Не испытывая уже никаких чувств, он отметил, как свернули с автострады и проехали немного по темной аллее, остановились перед ажурными чугунными воротами, которые мгновенно отворились, как почтительно взял под козырек лакей-привратник, как плавно и бесшумно катили колеса по ровнейшей подъездной дорожке, обрамленной сплошной стеной цветущего жасмина, как переливался разноцветными огнями тонко подсвеченный фонтан-колокол, низвергающийся в круглую беломраморную чашу бассейна. «Порше» остановился у широкой лестницы позади фонтана. Тед проворно выскочил из машины и застыл в поясном поклоне у раскрытой дверцы.

Вылезай! — зашипела Таня. — И лицо сделай значительное.

Она выпорхнула следом за ним и со сладкой, чуть застывшей улыбкой взяла его под локоток. На лестнице улыбались и кивали какие-то прилизанные господа.

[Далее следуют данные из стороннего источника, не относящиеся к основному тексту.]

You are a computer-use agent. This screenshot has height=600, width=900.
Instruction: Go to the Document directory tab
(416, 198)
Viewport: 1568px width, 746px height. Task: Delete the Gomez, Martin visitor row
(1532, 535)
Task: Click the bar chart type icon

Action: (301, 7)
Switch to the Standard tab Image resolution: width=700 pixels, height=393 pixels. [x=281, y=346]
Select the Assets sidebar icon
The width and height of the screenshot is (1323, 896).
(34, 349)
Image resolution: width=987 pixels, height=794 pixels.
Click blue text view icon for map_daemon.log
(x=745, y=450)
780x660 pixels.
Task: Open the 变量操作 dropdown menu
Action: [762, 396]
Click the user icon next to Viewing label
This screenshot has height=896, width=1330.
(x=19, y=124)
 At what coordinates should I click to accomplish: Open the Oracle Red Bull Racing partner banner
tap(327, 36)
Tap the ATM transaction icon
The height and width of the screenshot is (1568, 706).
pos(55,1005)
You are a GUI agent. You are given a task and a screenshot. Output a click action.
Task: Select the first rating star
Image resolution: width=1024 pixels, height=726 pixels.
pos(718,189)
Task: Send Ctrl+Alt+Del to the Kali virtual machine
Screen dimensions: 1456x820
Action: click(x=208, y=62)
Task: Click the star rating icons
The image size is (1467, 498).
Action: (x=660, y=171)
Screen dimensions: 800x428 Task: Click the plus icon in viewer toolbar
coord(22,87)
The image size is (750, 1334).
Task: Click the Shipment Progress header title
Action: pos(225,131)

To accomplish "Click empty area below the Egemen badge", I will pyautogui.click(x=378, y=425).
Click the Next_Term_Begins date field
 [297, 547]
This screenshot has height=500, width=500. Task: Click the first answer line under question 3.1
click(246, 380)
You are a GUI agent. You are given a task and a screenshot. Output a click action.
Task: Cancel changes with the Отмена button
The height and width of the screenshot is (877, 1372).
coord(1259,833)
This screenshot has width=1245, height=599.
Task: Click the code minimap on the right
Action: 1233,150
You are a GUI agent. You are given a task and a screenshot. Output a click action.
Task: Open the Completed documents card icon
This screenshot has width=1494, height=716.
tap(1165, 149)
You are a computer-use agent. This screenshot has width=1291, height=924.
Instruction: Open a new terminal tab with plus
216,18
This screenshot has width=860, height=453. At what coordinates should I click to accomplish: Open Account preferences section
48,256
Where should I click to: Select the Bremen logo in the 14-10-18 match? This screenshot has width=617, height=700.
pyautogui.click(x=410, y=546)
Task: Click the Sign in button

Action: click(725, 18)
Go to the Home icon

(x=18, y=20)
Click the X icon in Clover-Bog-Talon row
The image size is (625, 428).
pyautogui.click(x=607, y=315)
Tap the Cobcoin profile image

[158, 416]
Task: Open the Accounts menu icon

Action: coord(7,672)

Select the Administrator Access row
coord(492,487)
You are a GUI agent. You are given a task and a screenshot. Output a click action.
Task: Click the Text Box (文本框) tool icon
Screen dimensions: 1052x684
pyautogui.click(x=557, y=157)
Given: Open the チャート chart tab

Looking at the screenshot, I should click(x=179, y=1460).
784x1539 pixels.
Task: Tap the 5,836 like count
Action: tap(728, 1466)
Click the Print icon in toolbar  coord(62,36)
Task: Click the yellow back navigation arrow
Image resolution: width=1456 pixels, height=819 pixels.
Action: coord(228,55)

— Руку поднял, опустил, кивнул, улыбку убрал, в темпе, в темпе, — шепотом командовала Таня, увлекая его вверх по лестнице. — В холле не задерживаться, сразу взял налево, вон в ту дверь с матовыми стеклами.

Три человека, сидевшие за длинным столом, поспешно встали и приветствовали их наклоном головы. Одного из них он узнал — тот самый бровастый старик с хищным носом. Двух других он видел впервые. Таня ослепительно улыбнулась, незаметно ткнула Рафаловича в бок и прошептала:

— Повторяй за мной: «Гуд ивнинг, джентльмен...»

— ...Гуд ивнинг, джентльмен!

— И быстрым шагом в дальний конец, в кресло.

— И быстрым шагом...

— Заткнись, идиот!..

Она повернулась к остальным и защебетала на ходу. Рафалович разобрал слова «синьор Финнелихт» и что-то вроде «инкогнито».

Все расселись вокруг стола. Внушительного вида толстяк с висячими усами обернулся к бровастому старику, что-то тихо спросил. Тот кивнул, толстяк откашлялся и, глядя на Рафаловича, заговорил густым хриплым басом. Таня деловито раскрыла блокнот и принялась там царапать. Рафалович заглянул в блокнот и увидел на чистой странице весьма приблизительное изображение черепа и костей. Толстяк продолжал говорить, помогая себе руками.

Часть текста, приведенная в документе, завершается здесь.